I was watching a video regarding Flat Earthers giving curvatures of Earth that sounded way too big, so I decided to calculate how much the surface of Earth would drop with respect to a line perpendicular to the ground per a certain distance from this point.
I'll use variables as defined in my awfully drawn diagram.
Let $s = 1km$.
Given that the radius of Earth is 6371km, we can find
$\theta = \frac sr = \frac {1km}{6371 km} = \frac {1}{6371} rad = 1.56*10^{-4} rad$
I think h could found by
$h = 6371\sin(\frac{\pi}{2}) – 6371\sin(\frac{\pi}{2}-1.56*10^{-4}) = 7.84*10^{-5} km$
which converted to meters would result in a curvature of $0.07\frac{m}{km}$.
EDIT Note that the formula is not linear, so in order to get the "fall" of Earth for 2 kilometres, multiplying the result by 2 is not enough.
The formula is $h = 6371-6371*\sin(\frac{\pi}{2} – s/6371)$ where $s$ is the distance to the object in kilometers.

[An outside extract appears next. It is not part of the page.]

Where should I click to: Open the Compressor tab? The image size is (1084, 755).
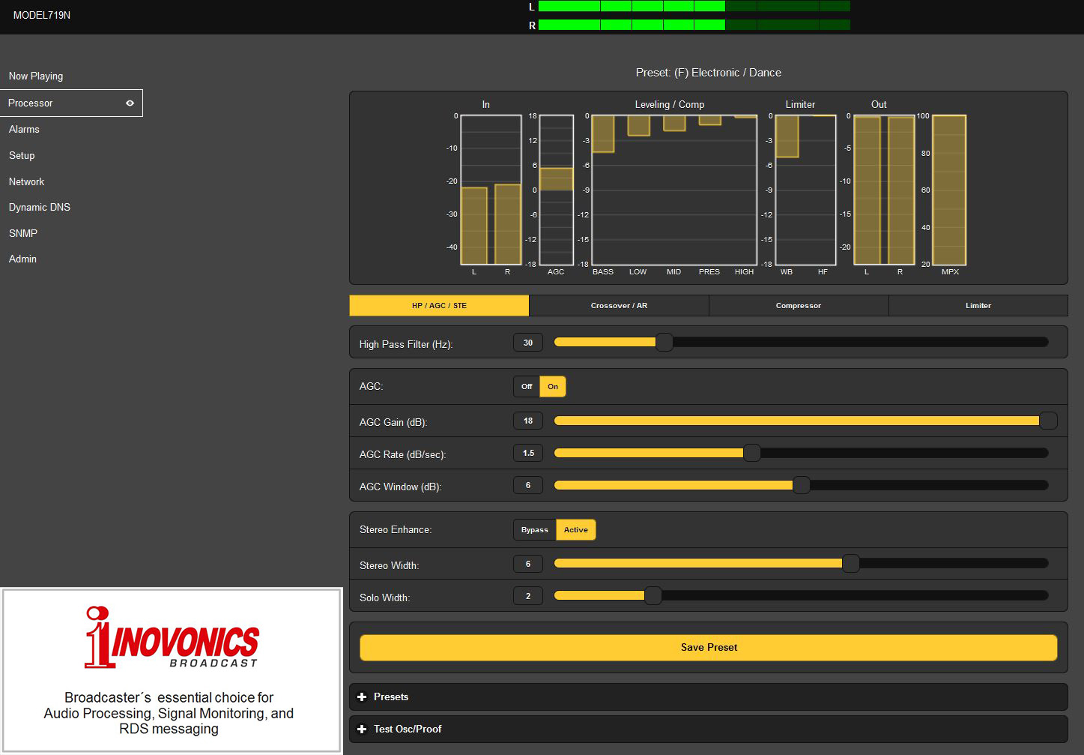798,306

Did I make any mistake? This value seems quite small and I'd like to make sure. Thanks in advanced.
Best Answer
Your answer is correct.
See, e.g. the approximate formula given in the Wikipedia entry for horizon, which lists $d \approx 3.57 \sqrt{h}$. We see that a horizon of 1 kilometer is approximately corresponding to a height of
$$ (1 / 3.57)^2 = 0.0785 \text{ meters} $$
Incidentally, I would've used $\cos$ instead of $\sin$ when writing the formula. Then you get
$$ h = r * (1 - \cos \theta) \approx r \cdot \frac12 \cdot (\frac1r)^2 $$
where $r$ is the radius of the earth, and $\theta = 1/r$ is the angle in radians. The approximation uses Taylor expansion for $\cos\theta \approx 1 - \frac12 \theta^2 + \ldots$. So you get immediately
$$ h \approx 1/r $$
when $h$ and $r$ are given in the same units.
Let me give finally a remark concerning the discrepancy with this comment. The TL;DR is basically that the quantity $h$ is not linear as a function of the distance. Since the approximation is done by approximating the circle by a parabola, we actually have that the approximate height scales like the square of the distance to the horizon. For a quadratic relationship
$$ 0.0785 \text{ meters } * \frac{1.6092^2}{1^2} \approx 0.20 \text{ meters} \approx 8 \text{ inches } $$
we see that the 8 centimeter per kilometer estimate is actually compatible with the 8 inches per mile estimate.